In 2010, authorities announced the first batch of national archaeological parks, which have become important places for people to get a deeper understanding of Chinese civilization, NCHA official Lu Qiong told the press conference.
China is currently home to 36 national archaeological parks, among which 11 are UNESCO World Heritage sites. The country aims to build 10 to 15 more during the next five years, Lu said.
Tian Lin, an expert on ancient architecture, told the Global Times that with the national guideline, more specific measures will be made accordingly, and funding and resources can be channeled to relic protection.
The recent downpours in North China's Shanxi Province have threatened many local heritages with 1,783 registered cultural relics reporting damages. The ancient Pingyao city was among them.

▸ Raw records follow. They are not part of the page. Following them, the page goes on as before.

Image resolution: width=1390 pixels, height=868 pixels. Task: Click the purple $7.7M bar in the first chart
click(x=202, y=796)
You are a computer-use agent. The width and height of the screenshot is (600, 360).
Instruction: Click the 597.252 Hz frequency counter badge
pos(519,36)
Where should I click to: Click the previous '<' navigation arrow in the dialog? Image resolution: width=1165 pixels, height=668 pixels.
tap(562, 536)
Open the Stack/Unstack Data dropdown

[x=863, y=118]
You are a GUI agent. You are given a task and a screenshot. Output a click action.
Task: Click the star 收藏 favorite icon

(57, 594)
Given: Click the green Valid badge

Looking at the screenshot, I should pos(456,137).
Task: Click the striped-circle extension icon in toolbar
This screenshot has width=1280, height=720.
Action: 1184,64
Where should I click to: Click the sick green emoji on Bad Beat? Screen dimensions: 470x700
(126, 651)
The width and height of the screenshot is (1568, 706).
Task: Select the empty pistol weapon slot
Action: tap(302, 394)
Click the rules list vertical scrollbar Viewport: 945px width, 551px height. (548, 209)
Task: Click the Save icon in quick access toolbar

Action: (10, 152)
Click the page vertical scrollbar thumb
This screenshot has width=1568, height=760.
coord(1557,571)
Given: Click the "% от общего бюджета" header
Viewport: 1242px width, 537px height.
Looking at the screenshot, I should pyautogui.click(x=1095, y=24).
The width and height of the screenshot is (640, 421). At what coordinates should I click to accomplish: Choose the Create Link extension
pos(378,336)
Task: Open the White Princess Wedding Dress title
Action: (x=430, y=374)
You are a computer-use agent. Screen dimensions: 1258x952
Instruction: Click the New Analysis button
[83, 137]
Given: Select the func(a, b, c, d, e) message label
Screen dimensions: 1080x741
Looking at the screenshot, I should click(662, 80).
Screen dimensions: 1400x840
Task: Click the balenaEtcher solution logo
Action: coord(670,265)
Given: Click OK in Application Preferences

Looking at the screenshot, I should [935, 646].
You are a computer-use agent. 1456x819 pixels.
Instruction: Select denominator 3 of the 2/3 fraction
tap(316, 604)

The disaster exposed the lack of daily maintenance for many relics that were not as well known as the Pingyao ancient city. The guideline, proposing a preventative protection mechanism, is targeting at the problem, Tian said.
Li said at the press conference that the disaster also prompted relevant authorities to consult with emergency response departments to enhance disaster relief for relics.
The Five-Year Plan asks basic level governments to enhance monitoring of cultural relics, make emergency plans, and carry out comprehensive checks and maintenance of relics. For low-level and unregistered relics, it is urgent to build grass-roots protection forces, and inviting social resources in is one method, Li noted.
Cultural relics should be well maintained to really benefit the people, experts said, noting more exhibitions, interactive archaeological projects as possible ways to engage the public to better understand China's cultural relic protection and how it can benefit the world, experts said.
Lu said at the press conference that China has made progress in joint relic protection, archaeology and exhibition as one facet of the China-proposed Belt and Road Initiative.
Amid the COVID-19 pandemic, digital tools have been widely applied, Lu said, giving examples like the "Parallel Space: Meet the Terracotta Warriors in Greece," livestreaming of archaeological discoveries at Sanxingdui Ruins to the world, and the Asian Dialogue for Cultural Heritage Conservation via video link.
In the next five years, China will enhance international communication of domestic cultural relic protection and actively participate in global governance to rescue threatened relics, break up illegal trafficking and promote retrieval of cultural relics lost overseas.